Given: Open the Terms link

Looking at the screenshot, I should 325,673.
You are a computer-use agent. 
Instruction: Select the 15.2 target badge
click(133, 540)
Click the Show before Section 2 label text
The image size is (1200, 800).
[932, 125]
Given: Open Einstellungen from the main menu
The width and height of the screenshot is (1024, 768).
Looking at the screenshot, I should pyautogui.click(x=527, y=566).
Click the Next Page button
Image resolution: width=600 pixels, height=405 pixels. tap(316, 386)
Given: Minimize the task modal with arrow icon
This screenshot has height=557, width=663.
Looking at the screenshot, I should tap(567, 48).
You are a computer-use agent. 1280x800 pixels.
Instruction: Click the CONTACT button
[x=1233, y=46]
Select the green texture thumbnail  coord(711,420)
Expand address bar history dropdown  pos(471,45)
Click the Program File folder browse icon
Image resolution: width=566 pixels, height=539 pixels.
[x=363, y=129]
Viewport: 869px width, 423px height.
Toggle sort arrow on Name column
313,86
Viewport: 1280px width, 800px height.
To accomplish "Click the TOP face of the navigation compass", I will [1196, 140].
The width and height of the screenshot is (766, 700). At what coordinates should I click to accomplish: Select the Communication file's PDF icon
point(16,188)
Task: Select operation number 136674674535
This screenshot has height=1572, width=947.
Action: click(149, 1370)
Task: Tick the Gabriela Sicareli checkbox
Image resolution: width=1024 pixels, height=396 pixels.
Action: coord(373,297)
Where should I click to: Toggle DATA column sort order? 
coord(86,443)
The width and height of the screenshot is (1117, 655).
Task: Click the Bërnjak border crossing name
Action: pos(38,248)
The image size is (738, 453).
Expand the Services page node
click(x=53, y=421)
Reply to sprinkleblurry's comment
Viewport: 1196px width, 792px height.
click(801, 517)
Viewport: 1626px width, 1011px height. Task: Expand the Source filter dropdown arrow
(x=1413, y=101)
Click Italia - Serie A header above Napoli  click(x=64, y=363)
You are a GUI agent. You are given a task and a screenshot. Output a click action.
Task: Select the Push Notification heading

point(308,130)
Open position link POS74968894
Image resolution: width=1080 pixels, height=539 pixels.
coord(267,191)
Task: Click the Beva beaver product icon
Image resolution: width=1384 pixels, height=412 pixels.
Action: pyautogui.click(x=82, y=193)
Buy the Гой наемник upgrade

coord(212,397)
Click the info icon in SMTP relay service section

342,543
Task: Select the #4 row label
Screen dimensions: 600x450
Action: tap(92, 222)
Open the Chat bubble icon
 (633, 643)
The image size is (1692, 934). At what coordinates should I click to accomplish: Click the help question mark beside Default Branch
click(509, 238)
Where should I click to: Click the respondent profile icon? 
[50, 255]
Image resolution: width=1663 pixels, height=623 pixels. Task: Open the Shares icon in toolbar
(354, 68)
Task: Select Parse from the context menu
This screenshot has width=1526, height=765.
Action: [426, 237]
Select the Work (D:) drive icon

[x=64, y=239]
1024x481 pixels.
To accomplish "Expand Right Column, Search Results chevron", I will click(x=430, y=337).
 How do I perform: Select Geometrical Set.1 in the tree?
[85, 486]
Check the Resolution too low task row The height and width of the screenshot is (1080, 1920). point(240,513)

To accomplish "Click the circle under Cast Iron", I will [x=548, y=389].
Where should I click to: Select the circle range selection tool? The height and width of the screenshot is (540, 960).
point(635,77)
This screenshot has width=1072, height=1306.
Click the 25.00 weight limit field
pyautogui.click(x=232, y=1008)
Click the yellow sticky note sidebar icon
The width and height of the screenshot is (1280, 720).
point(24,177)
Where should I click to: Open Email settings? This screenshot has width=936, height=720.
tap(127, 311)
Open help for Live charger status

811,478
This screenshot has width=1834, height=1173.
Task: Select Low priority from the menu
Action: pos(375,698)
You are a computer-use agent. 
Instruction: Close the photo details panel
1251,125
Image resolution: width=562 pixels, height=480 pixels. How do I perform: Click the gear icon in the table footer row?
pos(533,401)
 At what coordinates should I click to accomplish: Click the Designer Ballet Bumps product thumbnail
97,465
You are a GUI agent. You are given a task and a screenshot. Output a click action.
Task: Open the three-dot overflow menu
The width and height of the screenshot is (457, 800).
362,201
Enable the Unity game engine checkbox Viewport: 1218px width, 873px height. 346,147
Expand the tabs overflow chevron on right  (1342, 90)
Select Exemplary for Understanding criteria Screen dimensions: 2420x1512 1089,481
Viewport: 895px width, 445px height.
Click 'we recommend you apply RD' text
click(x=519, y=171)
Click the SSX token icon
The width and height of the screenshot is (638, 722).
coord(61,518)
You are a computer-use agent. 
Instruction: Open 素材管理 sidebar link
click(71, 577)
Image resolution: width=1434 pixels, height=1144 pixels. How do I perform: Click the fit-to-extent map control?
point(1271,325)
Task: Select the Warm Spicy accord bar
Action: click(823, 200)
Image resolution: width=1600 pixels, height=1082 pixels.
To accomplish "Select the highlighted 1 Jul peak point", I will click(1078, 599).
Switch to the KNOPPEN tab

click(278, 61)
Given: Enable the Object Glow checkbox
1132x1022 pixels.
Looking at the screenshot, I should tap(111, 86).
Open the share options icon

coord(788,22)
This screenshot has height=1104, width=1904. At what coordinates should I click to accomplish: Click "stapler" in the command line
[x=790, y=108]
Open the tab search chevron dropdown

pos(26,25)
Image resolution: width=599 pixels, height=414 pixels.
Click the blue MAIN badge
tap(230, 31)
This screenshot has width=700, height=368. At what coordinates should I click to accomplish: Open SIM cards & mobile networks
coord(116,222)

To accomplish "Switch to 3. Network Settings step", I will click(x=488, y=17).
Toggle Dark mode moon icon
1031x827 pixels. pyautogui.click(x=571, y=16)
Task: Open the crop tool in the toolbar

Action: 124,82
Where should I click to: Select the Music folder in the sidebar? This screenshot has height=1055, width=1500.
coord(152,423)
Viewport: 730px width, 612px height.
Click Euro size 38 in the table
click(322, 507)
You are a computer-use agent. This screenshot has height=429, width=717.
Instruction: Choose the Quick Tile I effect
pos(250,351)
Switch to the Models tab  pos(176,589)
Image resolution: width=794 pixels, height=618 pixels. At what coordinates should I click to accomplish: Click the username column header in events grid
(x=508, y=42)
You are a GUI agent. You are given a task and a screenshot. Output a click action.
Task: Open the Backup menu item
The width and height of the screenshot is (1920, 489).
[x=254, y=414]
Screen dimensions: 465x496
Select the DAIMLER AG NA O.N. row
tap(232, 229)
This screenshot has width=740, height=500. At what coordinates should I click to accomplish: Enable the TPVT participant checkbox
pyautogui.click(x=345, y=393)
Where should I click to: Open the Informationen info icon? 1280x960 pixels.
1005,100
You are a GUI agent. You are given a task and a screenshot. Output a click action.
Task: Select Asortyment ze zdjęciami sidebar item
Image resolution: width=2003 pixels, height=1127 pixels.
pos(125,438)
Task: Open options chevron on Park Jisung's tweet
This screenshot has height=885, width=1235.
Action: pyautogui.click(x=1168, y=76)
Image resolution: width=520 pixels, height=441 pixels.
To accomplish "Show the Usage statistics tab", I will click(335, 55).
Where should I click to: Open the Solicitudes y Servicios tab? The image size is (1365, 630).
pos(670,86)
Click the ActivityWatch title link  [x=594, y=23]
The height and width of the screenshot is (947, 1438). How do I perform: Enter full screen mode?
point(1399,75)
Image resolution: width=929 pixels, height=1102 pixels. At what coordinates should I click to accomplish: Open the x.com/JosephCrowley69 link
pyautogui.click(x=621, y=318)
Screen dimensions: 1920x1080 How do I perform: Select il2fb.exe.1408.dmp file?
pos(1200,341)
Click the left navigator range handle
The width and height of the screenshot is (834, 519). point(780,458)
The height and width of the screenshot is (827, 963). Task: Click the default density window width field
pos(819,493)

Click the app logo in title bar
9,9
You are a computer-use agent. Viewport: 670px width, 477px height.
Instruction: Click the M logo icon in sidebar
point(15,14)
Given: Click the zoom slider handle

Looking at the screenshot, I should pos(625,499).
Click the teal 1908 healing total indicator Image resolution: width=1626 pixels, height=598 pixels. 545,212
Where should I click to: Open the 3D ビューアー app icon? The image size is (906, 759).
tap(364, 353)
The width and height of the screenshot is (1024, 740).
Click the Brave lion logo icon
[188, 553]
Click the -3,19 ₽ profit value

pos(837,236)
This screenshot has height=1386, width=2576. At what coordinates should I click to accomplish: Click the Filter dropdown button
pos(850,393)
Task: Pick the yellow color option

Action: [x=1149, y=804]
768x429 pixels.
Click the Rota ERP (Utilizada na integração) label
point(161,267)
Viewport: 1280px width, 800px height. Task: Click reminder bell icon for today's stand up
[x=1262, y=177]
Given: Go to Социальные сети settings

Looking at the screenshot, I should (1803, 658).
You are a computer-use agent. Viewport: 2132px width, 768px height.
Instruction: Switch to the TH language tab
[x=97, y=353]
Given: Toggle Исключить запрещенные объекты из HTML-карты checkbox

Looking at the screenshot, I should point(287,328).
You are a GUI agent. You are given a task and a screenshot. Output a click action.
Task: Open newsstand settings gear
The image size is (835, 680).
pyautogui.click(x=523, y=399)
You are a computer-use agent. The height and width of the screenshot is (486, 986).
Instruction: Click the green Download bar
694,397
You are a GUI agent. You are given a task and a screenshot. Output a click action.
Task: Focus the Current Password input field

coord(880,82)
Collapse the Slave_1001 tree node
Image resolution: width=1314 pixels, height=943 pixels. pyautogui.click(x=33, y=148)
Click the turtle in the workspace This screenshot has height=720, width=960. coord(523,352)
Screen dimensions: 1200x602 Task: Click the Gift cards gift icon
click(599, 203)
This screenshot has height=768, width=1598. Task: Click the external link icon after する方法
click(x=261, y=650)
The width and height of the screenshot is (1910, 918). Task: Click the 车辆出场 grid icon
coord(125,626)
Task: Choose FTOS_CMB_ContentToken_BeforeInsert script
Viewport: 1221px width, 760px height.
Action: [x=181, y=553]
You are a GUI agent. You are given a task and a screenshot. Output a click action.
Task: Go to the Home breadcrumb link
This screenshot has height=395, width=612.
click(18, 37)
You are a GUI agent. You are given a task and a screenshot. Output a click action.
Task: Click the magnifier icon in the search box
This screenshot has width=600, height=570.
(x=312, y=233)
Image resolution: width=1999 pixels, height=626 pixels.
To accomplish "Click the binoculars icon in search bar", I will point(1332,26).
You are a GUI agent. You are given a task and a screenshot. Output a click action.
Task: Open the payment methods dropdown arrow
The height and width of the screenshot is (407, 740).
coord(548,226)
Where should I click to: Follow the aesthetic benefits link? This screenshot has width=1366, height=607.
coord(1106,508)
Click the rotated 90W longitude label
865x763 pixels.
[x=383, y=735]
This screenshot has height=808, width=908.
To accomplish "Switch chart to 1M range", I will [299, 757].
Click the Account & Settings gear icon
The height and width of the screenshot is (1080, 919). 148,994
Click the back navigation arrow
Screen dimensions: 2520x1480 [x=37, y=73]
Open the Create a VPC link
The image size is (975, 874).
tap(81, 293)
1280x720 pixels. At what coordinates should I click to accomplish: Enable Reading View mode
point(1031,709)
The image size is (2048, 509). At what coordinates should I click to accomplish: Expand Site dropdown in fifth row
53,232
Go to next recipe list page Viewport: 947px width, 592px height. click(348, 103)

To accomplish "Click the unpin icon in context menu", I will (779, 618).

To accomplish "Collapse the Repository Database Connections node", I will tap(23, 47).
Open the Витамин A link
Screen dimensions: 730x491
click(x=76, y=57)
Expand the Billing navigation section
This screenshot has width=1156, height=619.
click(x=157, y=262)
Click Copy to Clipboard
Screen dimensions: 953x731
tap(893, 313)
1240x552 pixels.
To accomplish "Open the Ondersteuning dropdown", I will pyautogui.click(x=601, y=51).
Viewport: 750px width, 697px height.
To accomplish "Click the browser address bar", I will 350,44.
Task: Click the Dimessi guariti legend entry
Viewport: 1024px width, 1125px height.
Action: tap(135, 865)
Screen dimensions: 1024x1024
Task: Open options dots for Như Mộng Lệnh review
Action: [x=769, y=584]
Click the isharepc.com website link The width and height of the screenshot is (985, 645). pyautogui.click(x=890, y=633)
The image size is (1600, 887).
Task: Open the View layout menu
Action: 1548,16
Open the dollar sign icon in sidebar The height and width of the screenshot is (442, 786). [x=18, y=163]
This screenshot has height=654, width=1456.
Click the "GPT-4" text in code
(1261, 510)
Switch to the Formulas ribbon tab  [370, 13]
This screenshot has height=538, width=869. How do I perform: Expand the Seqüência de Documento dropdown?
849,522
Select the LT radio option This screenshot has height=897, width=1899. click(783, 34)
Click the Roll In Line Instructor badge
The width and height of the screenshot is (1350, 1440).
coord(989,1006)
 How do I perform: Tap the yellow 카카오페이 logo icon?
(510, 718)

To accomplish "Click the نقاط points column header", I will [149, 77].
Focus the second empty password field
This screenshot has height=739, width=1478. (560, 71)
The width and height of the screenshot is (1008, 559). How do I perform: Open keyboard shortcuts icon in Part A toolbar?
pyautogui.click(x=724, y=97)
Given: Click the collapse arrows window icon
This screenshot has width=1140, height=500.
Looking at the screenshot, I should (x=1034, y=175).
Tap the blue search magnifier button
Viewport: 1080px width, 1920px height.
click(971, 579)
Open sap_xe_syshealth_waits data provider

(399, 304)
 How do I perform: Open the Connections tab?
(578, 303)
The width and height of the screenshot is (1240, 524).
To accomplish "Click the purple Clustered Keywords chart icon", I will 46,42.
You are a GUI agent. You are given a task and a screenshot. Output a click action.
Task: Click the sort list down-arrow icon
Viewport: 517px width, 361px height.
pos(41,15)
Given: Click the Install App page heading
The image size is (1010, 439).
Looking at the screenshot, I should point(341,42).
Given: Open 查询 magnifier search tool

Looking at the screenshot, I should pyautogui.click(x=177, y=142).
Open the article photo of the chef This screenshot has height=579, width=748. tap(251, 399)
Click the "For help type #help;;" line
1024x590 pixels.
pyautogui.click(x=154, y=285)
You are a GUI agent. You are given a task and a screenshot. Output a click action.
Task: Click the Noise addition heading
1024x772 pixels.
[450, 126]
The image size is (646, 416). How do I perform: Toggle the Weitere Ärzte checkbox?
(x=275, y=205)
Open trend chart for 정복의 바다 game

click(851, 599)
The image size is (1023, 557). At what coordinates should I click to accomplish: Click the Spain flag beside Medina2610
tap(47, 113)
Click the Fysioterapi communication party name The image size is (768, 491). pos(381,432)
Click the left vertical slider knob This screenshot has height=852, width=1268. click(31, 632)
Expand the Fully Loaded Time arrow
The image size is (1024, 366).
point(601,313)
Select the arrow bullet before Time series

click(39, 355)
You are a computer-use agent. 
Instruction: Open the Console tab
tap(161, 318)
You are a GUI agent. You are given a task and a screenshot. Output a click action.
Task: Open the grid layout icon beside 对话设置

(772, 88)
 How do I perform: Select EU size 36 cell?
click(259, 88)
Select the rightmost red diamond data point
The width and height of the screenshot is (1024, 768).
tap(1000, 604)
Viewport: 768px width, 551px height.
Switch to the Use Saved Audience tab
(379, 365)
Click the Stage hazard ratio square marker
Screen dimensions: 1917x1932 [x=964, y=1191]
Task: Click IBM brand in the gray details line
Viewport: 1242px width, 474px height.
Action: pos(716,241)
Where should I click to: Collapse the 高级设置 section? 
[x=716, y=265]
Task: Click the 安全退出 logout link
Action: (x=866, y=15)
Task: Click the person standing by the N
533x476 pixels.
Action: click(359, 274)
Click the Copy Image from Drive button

Task directions
Go through the records from the first line and copy each one exactly, ending after the line that contains "Select the green". Give nothing else.

Response area
Given: Open the Terms link

Looking at the screenshot, I should 325,673.
You are a computer-use agent. 
Instruction: Select the 15.2 target badge
click(133, 540)
Click the Show before Section 2 label text
The image size is (1200, 800).
[932, 125]
Given: Open Einstellungen from the main menu
The width and height of the screenshot is (1024, 768).
Looking at the screenshot, I should pyautogui.click(x=527, y=566).
Click the Next Page button
Image resolution: width=600 pixels, height=405 pixels. tap(316, 386)
Given: Minimize the task modal with arrow icon
This screenshot has height=557, width=663.
Looking at the screenshot, I should tap(567, 48).
You are a computer-use agent. 1280x800 pixels.
Instruction: Click the CONTACT button
[x=1233, y=46]
Select the green texture thumbnail  coord(711,420)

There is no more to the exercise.